Re: [RFC 0/6] drm/fences: add in-fences to DRM

From: Daniel Stone
Date: Fri Mar 25 2016 - 08:10:56 EST


Hi all,

On 25 March 2016 at 11:58, Rob Clark <robdclark@xxxxxxxxx> wrote:
> On Thu, Mar 24, 2016 at 7:49 PM, Inki Dae <inki.dae@xxxxxxxxxxx> wrote:
>> It's definitely different case. This tries to add new user-space interfaces to expose fences to user-space. At least, implicit interfaces are embedded into drivers.
>> So I'd like to give you a question. Why exposing fences to user-space is required? To provide easy-to-debug solution to rendering pipleline? To provide merge fence feature?
>
> Well, implicit sync and explicit sync are two different cases.
> Implicit sync ofc remains the default, but userspace could opt-in to
> explicit sync instead. For example, on the gpu side of things,
> depending on flags userspace passes in to the submit ioctl we would
> either attach the fence to all the written buffers (implicit) or
> return it as a fence fd to userspace (explicit), which userspace could
> then pass in to atomic ioctl to synchronize pageflip.
>
> And visa-versa, we can pass the pageflip (atomic) completion fence
> back in to gpu so it doesn't start rendering the next frame until the
> buffer is off screen.
>
> fwiw, currently android is the first user of explicit sync (although I
> expect wayland/weston to follow suit).

Second, really. Vulkan avoids implicit sync entirely, and exposes
fence-like primitives throughout its whole API. These include being
able to pass prerequisite fences for display (what Gustavo is adding
here: something to block on before display), and also when the user
acquires a buffer as a render target, it is given another prerequisite
fence (the other side of what Gustavo is suggesting, i.e. the fence
triggers when the buffer is no longer displayed and becomes available
for rendering).

In order to implement this correctly, and avoid performance bubbles,
we need a primitive like this exposed through the KMS API, from both
sides. This is especially important when you take the case of
userspace suballocation, where userspace allocates larger blocks and
divides the allocation internally for different uses. Implicit sync
does not work at all for that case.

As stated before, there are other benefits, including much better
traceability. I would expect Wayland/Weston to also start pushing
support for this API relatively soon.

> A couple linaro folks have
> android running with an upstream kernel + mesa + atomic/kms hwc on a
> couple devices (nexus7 and db410c with freedreno, and qemu with
> virgl). But there are some limitations due to missing the
> EGL_ANDROID_native_fence_sync extension in mesa. I plan to implement
> that, but I ofc need the fence fd stuff in order to do so ;-)

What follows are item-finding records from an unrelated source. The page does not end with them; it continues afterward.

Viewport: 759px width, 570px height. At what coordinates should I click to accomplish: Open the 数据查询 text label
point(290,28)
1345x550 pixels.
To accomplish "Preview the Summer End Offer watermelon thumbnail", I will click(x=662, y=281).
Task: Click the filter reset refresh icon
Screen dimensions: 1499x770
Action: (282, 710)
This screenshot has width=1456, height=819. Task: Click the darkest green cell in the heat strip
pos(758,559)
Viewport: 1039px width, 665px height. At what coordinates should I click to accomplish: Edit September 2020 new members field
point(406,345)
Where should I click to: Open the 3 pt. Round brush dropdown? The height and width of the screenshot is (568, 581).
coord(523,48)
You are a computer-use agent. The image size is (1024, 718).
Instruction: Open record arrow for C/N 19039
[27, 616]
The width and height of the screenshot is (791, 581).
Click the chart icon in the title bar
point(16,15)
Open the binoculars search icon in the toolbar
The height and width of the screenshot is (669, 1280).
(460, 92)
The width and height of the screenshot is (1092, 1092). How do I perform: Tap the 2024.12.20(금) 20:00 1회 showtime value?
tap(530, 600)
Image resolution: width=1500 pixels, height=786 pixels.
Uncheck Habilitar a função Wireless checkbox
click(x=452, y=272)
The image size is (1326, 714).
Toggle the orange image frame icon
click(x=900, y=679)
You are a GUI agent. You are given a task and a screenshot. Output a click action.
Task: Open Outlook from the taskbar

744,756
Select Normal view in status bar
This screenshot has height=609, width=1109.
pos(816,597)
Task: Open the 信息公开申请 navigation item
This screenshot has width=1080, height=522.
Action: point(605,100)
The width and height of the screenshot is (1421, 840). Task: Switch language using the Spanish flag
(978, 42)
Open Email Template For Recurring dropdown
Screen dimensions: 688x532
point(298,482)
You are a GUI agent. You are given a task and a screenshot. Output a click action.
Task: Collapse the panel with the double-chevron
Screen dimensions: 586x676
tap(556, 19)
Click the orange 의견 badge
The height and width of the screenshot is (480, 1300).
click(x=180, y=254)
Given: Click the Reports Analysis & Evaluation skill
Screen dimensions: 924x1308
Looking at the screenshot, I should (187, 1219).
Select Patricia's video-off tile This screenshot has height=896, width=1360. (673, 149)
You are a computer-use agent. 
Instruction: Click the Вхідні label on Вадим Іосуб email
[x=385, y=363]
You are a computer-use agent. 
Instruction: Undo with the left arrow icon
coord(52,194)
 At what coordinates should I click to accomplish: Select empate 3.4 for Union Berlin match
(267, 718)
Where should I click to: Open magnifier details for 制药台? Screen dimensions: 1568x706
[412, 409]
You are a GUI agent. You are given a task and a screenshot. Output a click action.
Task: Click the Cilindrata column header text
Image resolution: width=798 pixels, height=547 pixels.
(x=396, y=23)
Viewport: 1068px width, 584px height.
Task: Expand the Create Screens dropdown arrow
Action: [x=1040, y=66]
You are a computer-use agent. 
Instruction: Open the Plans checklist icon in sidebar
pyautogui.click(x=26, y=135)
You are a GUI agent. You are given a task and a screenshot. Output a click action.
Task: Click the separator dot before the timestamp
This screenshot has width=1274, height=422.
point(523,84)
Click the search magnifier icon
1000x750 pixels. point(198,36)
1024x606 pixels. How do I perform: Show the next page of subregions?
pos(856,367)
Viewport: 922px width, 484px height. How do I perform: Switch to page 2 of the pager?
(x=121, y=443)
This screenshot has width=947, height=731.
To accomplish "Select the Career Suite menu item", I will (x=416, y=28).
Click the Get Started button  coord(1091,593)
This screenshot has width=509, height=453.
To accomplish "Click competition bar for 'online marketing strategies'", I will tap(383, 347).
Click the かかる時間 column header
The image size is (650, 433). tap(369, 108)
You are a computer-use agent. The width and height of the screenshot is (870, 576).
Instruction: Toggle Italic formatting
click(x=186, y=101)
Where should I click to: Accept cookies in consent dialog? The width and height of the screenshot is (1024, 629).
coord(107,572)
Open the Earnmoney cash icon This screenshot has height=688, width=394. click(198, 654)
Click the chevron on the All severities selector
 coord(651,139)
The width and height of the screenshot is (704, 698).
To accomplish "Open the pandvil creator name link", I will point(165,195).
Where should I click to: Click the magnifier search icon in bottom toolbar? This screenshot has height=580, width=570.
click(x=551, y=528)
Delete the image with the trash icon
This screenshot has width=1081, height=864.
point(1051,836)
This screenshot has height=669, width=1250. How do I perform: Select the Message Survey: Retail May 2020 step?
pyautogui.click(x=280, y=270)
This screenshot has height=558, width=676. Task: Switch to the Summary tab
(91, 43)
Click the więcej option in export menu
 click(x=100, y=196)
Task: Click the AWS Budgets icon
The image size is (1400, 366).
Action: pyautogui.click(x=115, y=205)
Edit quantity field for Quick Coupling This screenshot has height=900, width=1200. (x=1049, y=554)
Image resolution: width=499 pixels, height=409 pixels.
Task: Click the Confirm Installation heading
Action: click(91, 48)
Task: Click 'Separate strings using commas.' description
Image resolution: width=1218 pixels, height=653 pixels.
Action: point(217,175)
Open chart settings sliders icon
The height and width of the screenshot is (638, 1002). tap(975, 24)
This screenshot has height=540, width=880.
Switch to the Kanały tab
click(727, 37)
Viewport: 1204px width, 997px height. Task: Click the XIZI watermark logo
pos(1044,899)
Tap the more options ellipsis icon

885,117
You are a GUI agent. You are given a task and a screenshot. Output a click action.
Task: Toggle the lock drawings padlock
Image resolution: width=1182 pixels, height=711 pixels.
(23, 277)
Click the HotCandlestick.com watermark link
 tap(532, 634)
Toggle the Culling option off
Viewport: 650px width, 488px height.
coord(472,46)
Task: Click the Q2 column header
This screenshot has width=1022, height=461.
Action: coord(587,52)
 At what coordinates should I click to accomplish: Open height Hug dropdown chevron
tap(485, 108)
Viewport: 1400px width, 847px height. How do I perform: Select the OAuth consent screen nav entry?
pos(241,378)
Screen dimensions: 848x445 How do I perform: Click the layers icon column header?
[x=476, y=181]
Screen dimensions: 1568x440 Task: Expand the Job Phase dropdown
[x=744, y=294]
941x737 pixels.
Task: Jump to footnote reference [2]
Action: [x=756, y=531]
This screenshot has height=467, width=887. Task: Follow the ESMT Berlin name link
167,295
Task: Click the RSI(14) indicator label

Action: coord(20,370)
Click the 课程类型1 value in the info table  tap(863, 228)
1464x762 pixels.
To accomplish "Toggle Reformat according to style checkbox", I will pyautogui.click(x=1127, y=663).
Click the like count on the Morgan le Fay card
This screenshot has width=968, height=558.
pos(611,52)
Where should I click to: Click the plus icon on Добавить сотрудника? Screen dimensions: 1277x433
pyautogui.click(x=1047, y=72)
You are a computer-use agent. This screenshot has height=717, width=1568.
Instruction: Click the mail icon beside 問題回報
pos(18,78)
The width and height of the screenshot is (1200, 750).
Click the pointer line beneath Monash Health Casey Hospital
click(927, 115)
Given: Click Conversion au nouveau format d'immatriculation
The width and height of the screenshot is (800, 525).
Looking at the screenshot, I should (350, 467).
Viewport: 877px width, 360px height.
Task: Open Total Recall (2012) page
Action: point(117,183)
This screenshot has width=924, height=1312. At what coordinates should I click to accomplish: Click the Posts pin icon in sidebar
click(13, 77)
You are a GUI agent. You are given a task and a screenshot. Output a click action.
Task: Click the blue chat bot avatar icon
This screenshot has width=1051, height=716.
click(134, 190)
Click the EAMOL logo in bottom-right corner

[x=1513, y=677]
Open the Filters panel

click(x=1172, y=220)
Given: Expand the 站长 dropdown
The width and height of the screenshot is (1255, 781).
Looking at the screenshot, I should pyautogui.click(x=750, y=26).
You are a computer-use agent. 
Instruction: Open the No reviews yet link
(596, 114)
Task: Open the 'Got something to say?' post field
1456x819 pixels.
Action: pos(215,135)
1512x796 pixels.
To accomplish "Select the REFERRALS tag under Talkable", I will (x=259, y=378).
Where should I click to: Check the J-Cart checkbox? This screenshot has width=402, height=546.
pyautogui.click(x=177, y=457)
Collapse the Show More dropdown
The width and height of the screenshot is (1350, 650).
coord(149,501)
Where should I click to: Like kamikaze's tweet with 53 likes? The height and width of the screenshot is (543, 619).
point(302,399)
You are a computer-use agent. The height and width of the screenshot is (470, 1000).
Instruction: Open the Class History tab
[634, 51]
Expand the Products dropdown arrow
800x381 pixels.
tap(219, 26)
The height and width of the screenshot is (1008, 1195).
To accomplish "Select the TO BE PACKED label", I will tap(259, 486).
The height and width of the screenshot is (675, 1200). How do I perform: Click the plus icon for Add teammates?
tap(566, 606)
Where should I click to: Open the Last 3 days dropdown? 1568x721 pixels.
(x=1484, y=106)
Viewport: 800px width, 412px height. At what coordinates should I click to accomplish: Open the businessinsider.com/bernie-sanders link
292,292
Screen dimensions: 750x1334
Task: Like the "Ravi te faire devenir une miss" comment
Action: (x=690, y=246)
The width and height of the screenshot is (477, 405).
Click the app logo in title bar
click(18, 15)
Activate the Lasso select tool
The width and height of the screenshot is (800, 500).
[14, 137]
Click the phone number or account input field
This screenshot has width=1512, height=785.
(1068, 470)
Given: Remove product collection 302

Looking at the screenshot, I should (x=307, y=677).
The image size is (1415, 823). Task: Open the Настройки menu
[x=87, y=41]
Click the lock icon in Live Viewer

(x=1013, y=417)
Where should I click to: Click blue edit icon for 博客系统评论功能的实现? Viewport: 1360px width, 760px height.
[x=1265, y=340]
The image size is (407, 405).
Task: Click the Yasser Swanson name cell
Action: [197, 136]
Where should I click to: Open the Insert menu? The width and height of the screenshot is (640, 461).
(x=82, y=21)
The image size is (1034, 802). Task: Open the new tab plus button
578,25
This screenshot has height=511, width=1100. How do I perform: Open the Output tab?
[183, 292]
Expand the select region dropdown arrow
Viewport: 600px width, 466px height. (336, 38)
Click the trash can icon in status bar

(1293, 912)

Yes, having that would be a godsend for a lot of people.

>> And if we need really to expose fences to user-space and there is really real user, then we have already good candidates, DMA-BUF-IOCTL-SYNC or maybe fcntl system call because we share already DMA buffer between CPU <-> DMA and DMA <-> DMA using DMABUF.
>> For DMA-BUF-IOCTL-SYNC, I think you remember that was what I tried long time ago because you was there. Several years ago, I tried to couple exposing the fences to user-space with cache operation although at that time, I really misleaded the fence machnism. My trying was also for the potential users.
>
> Note that this is not (just) about sw sync, but also sync between
> multiple hw devices.

Sync isn't quite good enough, because it's a mandatory blocking point
for userspace. We want to push the explicit fences further down the
line, so userspace can parallelise its work.

Even if none of the above requirements held true, I don't think being
able to support Android is a bad thing. It's completely right to be
worried about pushing in Android work and APIs for the sake of it -
hence why we didn't take ADF! - but in this case it's definitely a
good thing. This is also the model that ChromeOS is moving towards, so
it becomes more important from that point of view as well.

Cheers,
Daniel